I am doing data mining on Reddit data on Google BigQuery and I wanna top 1000 posts ranked by the score for each subreddit for the whole 201704 data. I have tried different techniques but due to the limitation of BigQuery, the result is too large to return.
select body, score, subreddit from
(
select body, score, subreddit,row_number() over
(
partition by subreddit order by score desc
) mm
from [fh-bigquery:reddit_comments.2017_04]
)
where mm <= 1000 AND subreddit in
(
select subreddit from
(
select Count(subreddit) as counts, subreddit from
[fh-bigquery:reddit_comments.2017_04] GROUP BY subreddit ORDER BY counts DESC
LIMIT 10000
)
)
LIMIT 10000000
Is there any way to divide and conquer this problem since enabling large query results means could not do any complex query. Does Google provide payment option for large query resource?

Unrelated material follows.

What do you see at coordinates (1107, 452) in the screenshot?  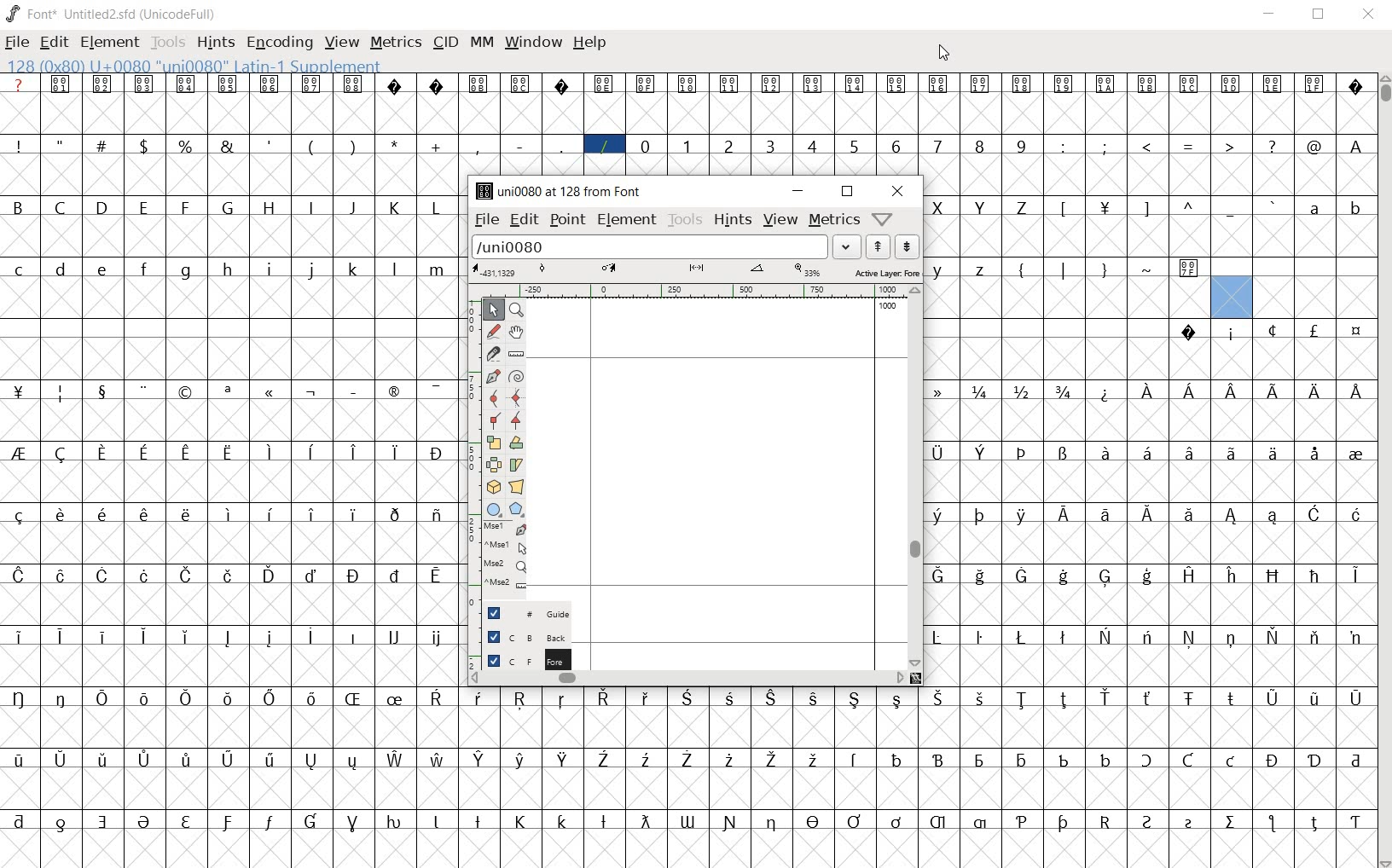 I see `glyph` at bounding box center [1107, 452].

I wanna top 1000 posts ranked by the score for each subreddit for the whole 201704 data
I just tested this query:
SELECT
subreddit,
ARRAY_AGG(STRUCT(body, score) ORDER BY score DESC LIMIT 1000) data
FROM `fh-bigquery.reddit_comments.2017_04`
GROUP BY 1
It processed the whole dataset in 22s:
In your query it seems though that you want the posts and scores of the top 10000 most popular subreddits. I tried this query:
SELECT
subreddit,
ARRAY_AGG(STRUCT(body, score) ORDER BY score DESC LIMIT 1000) data
FROM `fh-bigquery.reddit_comments.2017_04`
WHERE subreddit IN(
SELECT subreddit FROM(
SELECT
subreddit
FROM `fh-bigquery.reddit_comments.2017_04`
GROUP BY subreddit
ORDER BY count(body) DESC
LIMIT 10000)
)
GROUP BY 1
And got results in 26s:
Hopefully these results are what you are looking for. Let me know if everything is correct.